The Adoption Option

My spot for thoughts, feelings, rambles, and updates as we journey through the adoption process. Highlights: Dossier arrived in Thailand ~ Sept 26, 2005; Approved ~ October, 2005; Matched ~ August, 2006; Referral received ~ January 2007; Traveled & Home ~ June, 2007; Finalized!! ~ December, 2007

Sunday, December 31, 2006

Why oh why?!?!?!?

I can't believe this is happening - I don't even know what is happening but all these situations are running through my head. Of all the places in all the world - why oh why did there have to be bombs in Bangkok? A normally very peaceful place - and now who knows. This could change everything - it could change nothing - but unless it's figured out who, what and why these bombs are all about I can't imagine it not changing things.

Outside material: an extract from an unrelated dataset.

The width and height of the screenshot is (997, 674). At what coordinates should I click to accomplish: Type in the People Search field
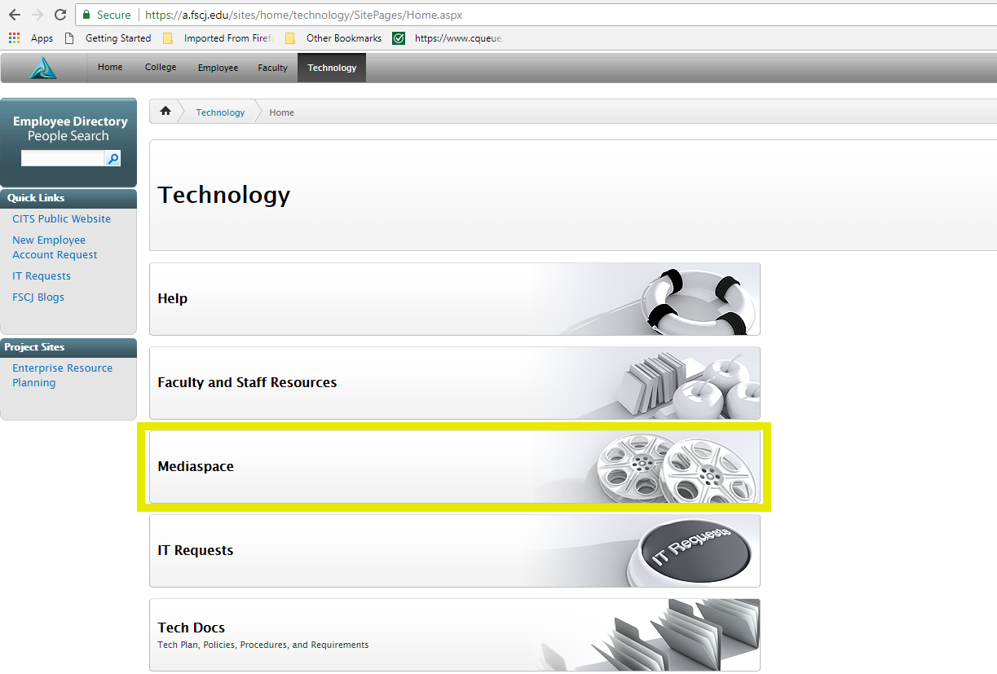click(x=63, y=158)
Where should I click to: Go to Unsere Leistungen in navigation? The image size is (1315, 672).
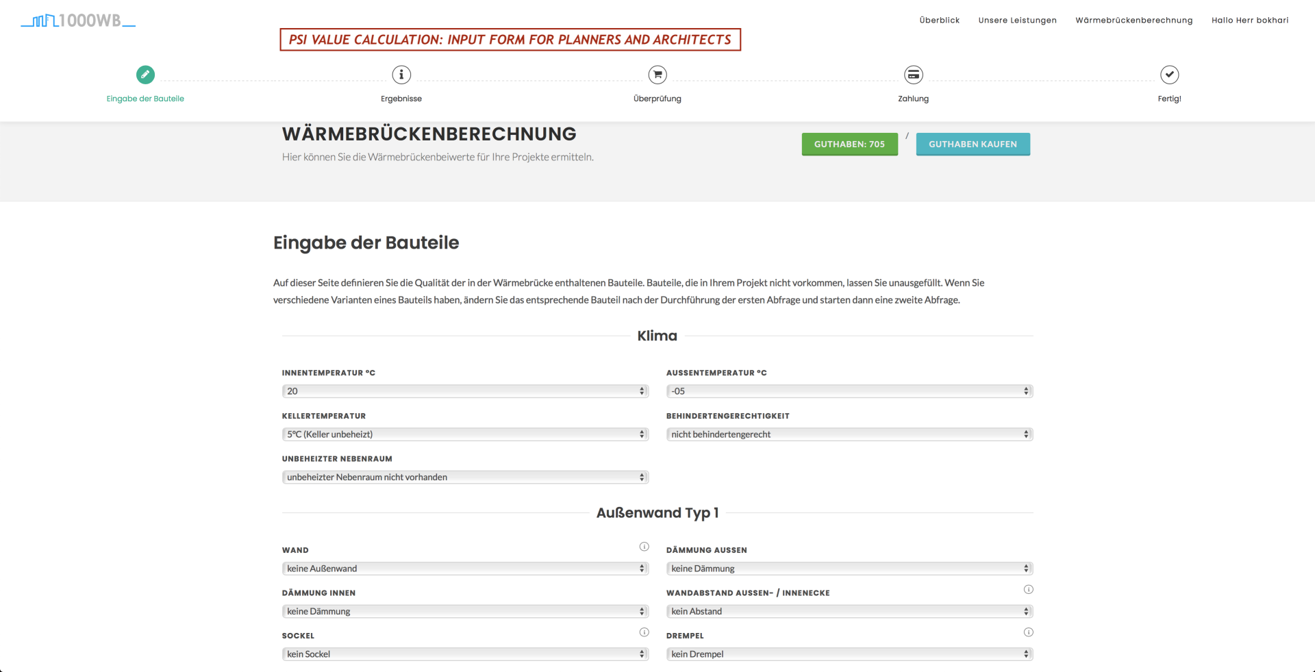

I was just starting to think about contact our agnecy again - about having them email and question the TRC about our paperwork and how things are progressing with their timeline. It's been 6 weeks - that's when they said the report should be finished. How patient can they expect us to be? I've been thinking beyond the referral lately - thinking of travel and bringing home our boy. Knowing that the paperwork was just a minor step waiting to happen. Thinking it would happen anytime now - but now......what if this changes everything? What if he's forced to sit there for months more and I'm forced to sit here being able to control nothing and not get to him and be with him? I have so many thoughts running through my head I can't even sort them out. My heart is breaking into a million pieces just at the idea of something going wrong at this point. Something causing an even bigger delay or worse......god, I can't even think about worse.

This is not how I wanted to ring in the new year.